The owner will be allowed to demand the dissolution of the lease “if he can prove through unequivocal evidence that the tenant is not a person in need of the social protection” provided by the law.

The Bill also says that where the Housing Authority or the landlord have offered alternative accommodation suitable to the tenant with a guarantee of “at least 10 years for a rent not in excess of that payable had the tenant continued the lease”, then such tenant will not be deemed as in need of social protection.

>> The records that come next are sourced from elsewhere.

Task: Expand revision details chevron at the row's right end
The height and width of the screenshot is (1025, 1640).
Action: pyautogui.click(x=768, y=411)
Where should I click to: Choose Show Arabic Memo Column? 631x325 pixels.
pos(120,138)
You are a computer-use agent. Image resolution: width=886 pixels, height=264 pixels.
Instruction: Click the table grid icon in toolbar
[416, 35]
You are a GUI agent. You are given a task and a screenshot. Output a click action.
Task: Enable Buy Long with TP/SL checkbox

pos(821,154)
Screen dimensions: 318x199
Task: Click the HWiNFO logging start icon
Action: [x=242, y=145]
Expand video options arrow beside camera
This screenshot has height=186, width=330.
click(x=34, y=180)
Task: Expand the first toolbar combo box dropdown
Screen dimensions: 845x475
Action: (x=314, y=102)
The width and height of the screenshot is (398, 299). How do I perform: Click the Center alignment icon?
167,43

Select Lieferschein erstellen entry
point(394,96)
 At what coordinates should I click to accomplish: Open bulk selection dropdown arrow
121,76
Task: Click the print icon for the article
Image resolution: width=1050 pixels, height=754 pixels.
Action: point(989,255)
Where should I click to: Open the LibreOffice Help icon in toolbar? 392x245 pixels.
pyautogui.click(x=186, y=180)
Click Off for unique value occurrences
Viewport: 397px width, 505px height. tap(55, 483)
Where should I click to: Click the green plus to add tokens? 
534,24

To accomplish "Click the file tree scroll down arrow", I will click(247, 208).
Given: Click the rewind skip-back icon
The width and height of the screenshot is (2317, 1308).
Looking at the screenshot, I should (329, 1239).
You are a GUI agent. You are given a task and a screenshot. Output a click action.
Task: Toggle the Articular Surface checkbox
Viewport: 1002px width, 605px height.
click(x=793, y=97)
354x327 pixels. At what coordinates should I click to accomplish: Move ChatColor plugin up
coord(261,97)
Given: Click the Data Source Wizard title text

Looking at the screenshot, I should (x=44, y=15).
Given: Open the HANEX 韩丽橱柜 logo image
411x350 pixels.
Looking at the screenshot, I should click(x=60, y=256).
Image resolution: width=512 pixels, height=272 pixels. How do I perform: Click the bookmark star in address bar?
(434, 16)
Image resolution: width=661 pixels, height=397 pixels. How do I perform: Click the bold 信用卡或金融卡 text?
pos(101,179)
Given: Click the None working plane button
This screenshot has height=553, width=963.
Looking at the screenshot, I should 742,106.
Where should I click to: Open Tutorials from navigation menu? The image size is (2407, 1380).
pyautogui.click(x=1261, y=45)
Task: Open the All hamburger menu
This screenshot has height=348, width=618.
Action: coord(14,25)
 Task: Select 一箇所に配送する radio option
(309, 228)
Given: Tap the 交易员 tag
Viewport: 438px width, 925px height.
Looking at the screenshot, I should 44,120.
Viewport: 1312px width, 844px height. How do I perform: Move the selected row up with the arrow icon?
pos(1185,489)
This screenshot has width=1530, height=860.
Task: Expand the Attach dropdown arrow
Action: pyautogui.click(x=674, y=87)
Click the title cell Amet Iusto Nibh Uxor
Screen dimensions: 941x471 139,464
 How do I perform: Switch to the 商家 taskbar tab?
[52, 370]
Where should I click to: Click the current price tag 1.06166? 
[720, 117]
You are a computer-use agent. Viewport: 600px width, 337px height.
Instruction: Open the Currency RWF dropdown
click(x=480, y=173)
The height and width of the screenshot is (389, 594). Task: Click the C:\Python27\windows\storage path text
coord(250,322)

The Bill is the first example of what the government had already intimated in an action plan to the Council of Europe’s office for the execution of judgements, to create a mechanism for the revision of the rent, limit the inheritance of tenements, introduce a means test, and also create measures to revert the leases to their owners.

Landmark decision

Under the 1979 Act, which amended the Housing Decontrol Ordinance, a temporary emphyteusis gets automatically converted into a permanent rental agreement.

But this was found to be illegal by both the Maltese Constitutional Court and the European Court of Human Rights.

Although the Civil Code gives landlords the right to reclaim their property upon termination of a lease, in 1979 the government passed a law to protect tenants so that any lease of up to 30 years contracted before 21 June, 1979, can be turned into a rental agreement. This limited the revision of rental payments, allowing tenants to pay paltry sums annually.

As a lawyer representing such landlords once told this newspaper three years ago: “Thousands who were leasing homes in the seventies went on to enjoy these properties at low rents, and then bequeathed these contracts to their children, leaving landlords no option but to accept measly rents for houses often worth millions on the marketplace.”

The property landlord Chris Testaferrata Moroni Viani, had described the situation with MaltaToday as a “mass injustice on landlords. “

In October 2013, the Court of Constitutional Appeal confirmed a landmark ruling that found that the automatic conversion of temporary leases into rental agreements, was illegal.

In the case, the Court of Constitutional Appeal confirmed that tenants Andrè and Tessie Azzopardi could not avail themselves of the 1979 Act to rent a property at Lm100 (€233) a year, after the lease terminated back in 1991.

They previously paid an annual emphyteusis of Lm50 (€116), before the lease was automatically converted to a rental agreement. The rent at law could be reviewed every 15 years.

The landlords, the heirs of Bartolomeo and Giuseppa Bezzina, had leased out their Gharghur property to the Azzopardis back in 1974, for a period of 17 years on an annual rent of Lm50. In 1991, the Azzopardis availed themselves of the right accorded to them by the Housing Decontrol Ordinance, and started renting out the property for Lm100 a year.

The landlords claimed that the real rental value as verified by the court-appointed expert was €9,800 in 2011 – just an example of the sheer disproportionality of the rents

Additionally, the government had to pay the Bezzinas €15,000 in compensation for the rent, just the kind of natural consequence to the unjust law that the government can no longer tolerate.

Amato Gauci ruling

The seminal ruling that is forcing the Maltese government to amend its rent laws is the Amato Gauci case, which Malta lost in 2009 in the European Court of Human Rights.

In the Amato Gauci case, the ECHR said that a fair balance had to be struck between the demands of the general community for housing protection, and the protection of an individual’s fundamental rights.

Given the low rent payable – just €210 in annual rent in the Amato Gauci case – the European Court said that the Maltese government had “failed to strike the requisite fair balance” and awarded the landlord compensation.

The house had been leased out for Lm90 in 1975 for 25 years, and was later converted into a rental contract in 2000 – without the consent of the owner.

The European Court of Human Rights is considered to be the third level in judicial remedy – once the government is found guilty of compromising the right of the landlords to enjoy one’s property, the ECHR holds Malta liable for damages and demands changes to the law.